■ Exercise brief: Below is a listing. Return the lines from the one that contains "You are a GUI" to the one that contains "Where should I", both ends included, verbatim and with no pictures.

Data for this task below:

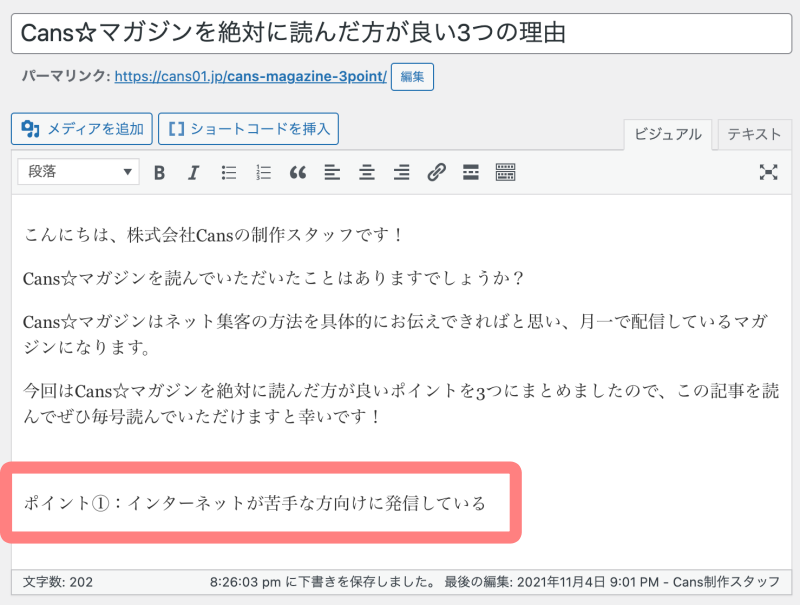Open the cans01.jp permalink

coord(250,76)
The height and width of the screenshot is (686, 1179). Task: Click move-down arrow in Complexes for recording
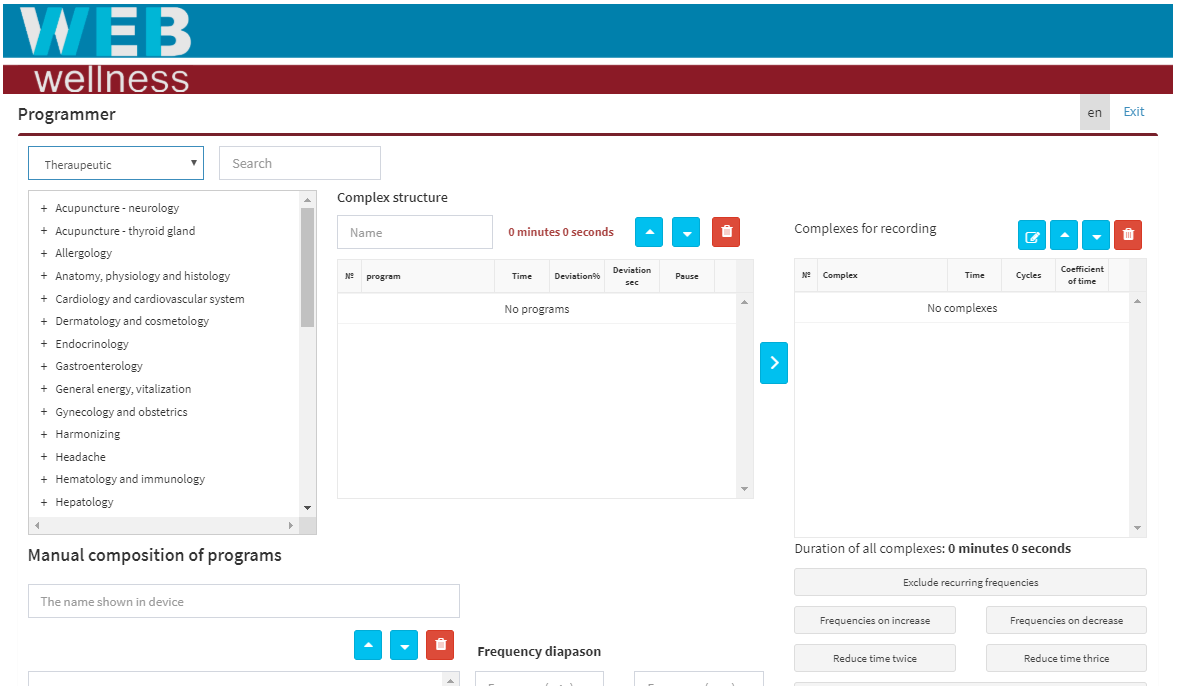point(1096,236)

End of Data for this task.
Data for this task below:

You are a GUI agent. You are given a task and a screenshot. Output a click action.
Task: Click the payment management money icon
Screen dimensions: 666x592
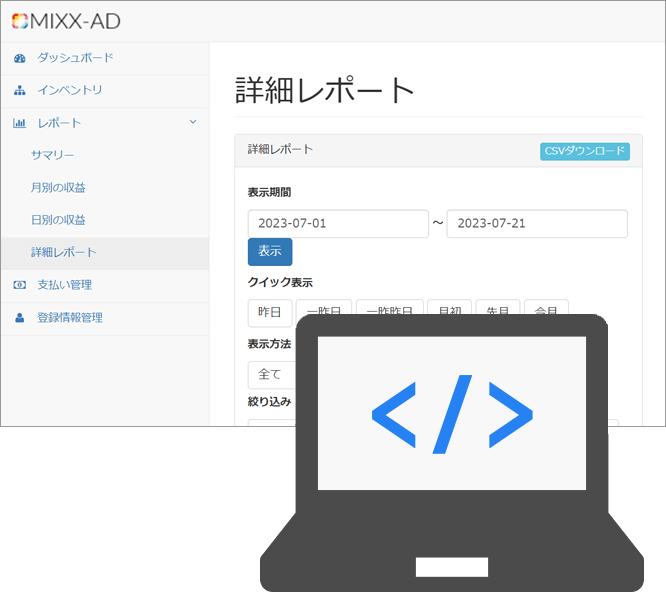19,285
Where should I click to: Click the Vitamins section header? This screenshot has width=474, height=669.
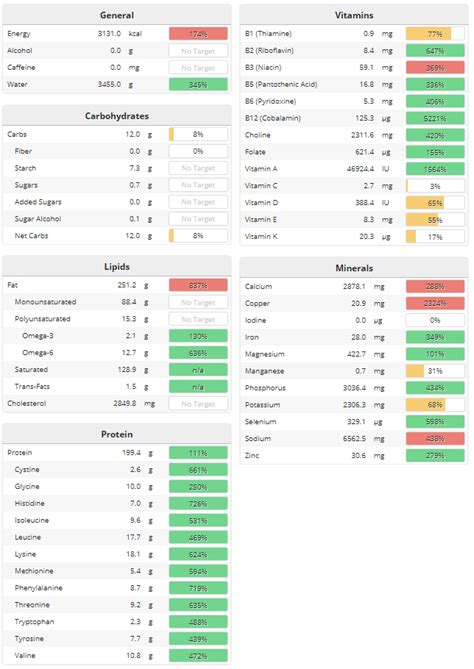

End of Data for this task.
Data for this task below:

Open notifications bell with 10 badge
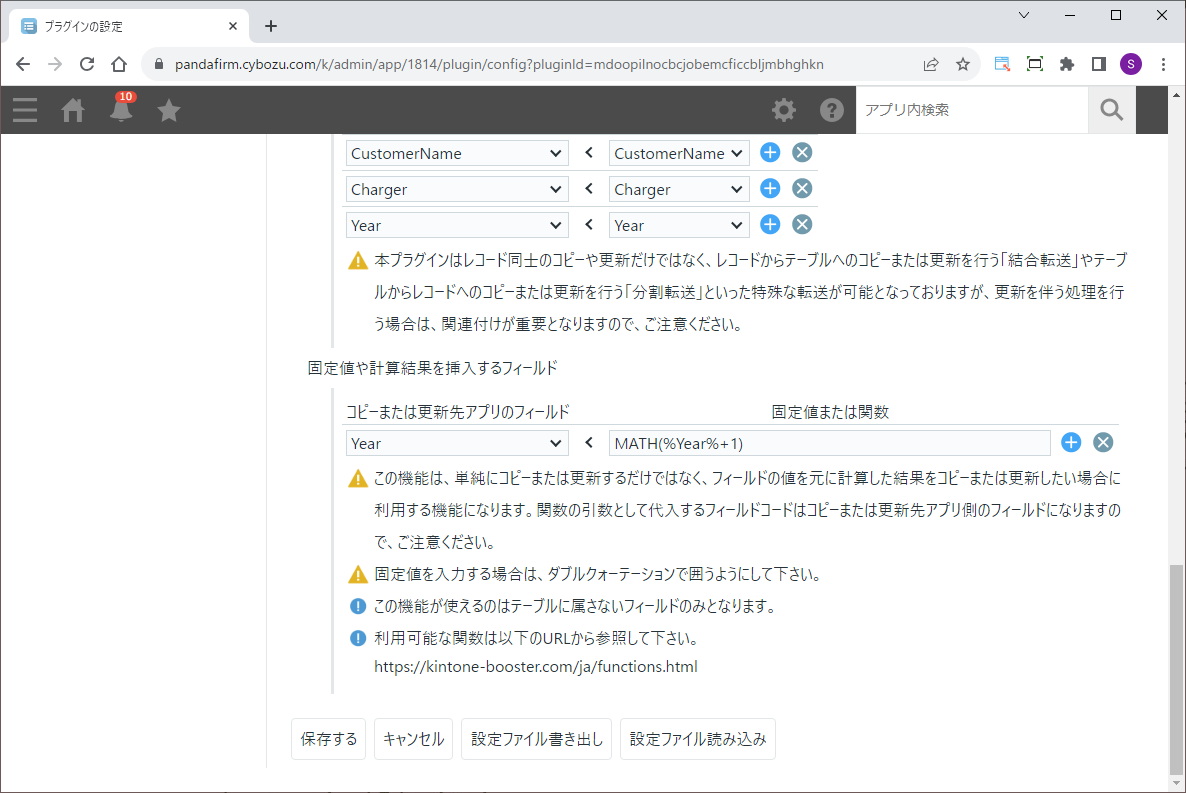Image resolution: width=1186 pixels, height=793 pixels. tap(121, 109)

End of Data for this task.

■ Result below:
You are a GUI agent. You are given a task and a screenshot. Output a click action.
Task: Click the payment management money icon
Screen dimensions: 666x592
19,285
Where should I click to: Click the Vitamins section header? This screenshot has width=474, height=669.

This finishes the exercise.